Copy out the full text on the heat-labile depressor substance in human urine, character for character.

Page excerpt =
-------------------------
HEAT LABILITY OF A DEPRESSOR SUBSTANCE PRESENT IN HUMAN URINE: EFFECTS OF SECTION OF VAGUS NERVES, LIGATION OF CAROTID ARTERY AND OF AUTONOMIC BLOCKADE UPON DEPRESSOR RESPONSE

Abstract

The depressor effect of urine was studied by recording thedecrease in mean arterial pressure (-MAP) produced by intraven. injn. of the urine into anesthetized dogs. Analysis of results suggests that the mean of the response to a set of 3 injns. must differ by [plus or minus] 50% from that of another set to be significant, and that the apparent concn. of a dilator substance estimated by this method may differ from the true concn. by -50% to + 100%. Evidence is presented that, in addition to callicrein, there is present in normal dialyzed human urine a substance which causes a decrease in the mean arterial pressure of dogs anesthetized with amytal Na when the urine sample is injd. intraven. This depressor substance is somewhat heat labile at 100[degree]C, but it is not completely destroyed by refluxing the urine sample for 1 hr. The urine sample may be concd. by vacuum distillation at 38[degree] to 40[degree]C, and the depressor substance is recovered almost quantitatively in the residue from the distillation. The apparent activity of the depressor substance is increased by bilateral vagal section; it is decreased by subsequent bilateral carotid artery ligation. Intraven. injn. of 200 mg. of tetra-ethyl ammonium chloride (Etamon) and injn. of 10 mg. of benzazoline hydrochloride, 2 benzylimidazoline hydrochloride (Priscol) increase the depressor response to the urine. The possible relationship of this substance to hypertension is discussed.
-------------------------
Data under study =
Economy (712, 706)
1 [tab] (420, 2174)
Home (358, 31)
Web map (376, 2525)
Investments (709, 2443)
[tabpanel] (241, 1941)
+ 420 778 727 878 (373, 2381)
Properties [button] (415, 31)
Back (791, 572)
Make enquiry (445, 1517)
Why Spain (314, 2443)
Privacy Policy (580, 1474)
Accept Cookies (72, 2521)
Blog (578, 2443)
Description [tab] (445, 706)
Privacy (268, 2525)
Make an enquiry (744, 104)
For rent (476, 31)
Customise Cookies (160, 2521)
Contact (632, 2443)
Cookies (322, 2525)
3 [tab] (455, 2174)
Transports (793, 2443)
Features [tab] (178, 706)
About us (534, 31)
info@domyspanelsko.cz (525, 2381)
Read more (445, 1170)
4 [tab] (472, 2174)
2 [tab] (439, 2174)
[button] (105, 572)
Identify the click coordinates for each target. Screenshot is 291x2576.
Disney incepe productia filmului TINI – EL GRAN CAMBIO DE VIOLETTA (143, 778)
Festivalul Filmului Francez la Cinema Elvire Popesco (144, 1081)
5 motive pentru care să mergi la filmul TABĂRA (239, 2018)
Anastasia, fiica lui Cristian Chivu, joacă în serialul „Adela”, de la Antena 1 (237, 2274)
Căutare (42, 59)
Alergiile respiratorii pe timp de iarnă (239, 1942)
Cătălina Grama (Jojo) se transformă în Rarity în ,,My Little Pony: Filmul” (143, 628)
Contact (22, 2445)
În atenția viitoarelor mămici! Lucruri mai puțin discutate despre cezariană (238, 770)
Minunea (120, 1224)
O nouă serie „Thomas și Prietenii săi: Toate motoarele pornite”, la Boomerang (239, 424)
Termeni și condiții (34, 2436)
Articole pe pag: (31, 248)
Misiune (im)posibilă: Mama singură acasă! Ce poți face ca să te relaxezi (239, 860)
-------------------------
Answer box =
HEAT LABILITY OF A DEPRESSOR SUBSTANCE PRESENT IN HUMAN URINE: EFFECTS OF SECTION OF VAGUS NERVES, LIGATION OF CAROTID ARTERY AND OF AUTONOMIC BLOCKADE UPON DEPRESSOR RESPONSE

Abstract

The depressor effect of urine was studied by recording thedecrease in mean arterial pressure (-MAP) produced by intraven. injn. of the urine into anesthetized dogs. Analysis of results suggests that the mean of the response to a set of 3 injns. must differ by [plus or minus] 50% from that of another set to be significant, and that the apparent concn. of a dilator substance estimated by this method may differ from the true concn. by -50% to + 100%. Evidence is presented that, in addition to callicrein, there is present in normal dialyzed human urine a substance which causes a decrease in the mean arterial pressure of dogs anesthetized with amytal Na when the urine sample is injd. intraven. This depressor substance is somewhat heat labile at 100[degree]C, but it is not completely destroyed by refluxing the urine sample for 1 hr. The urine sample may be concd. by vacuum distillation at 38[degree] to 40[degree]C, and the depressor substance is recovered almost quantitatively in the residue from the distillation. The apparent activity of the depressor substance is increased by bilateral vagal section; it is decreased by subsequent bilateral carotid artery ligation. Intraven. injn. of 200 mg. of tetra-ethyl ammonium chloride (Etamon) and injn. of 10 mg. of benzazoline hydrochloride, 2 benzylimidazoline hydrochloride (Priscol) increase the depressor response to the urine. The possible relationship of this substance to hypertension is discussed.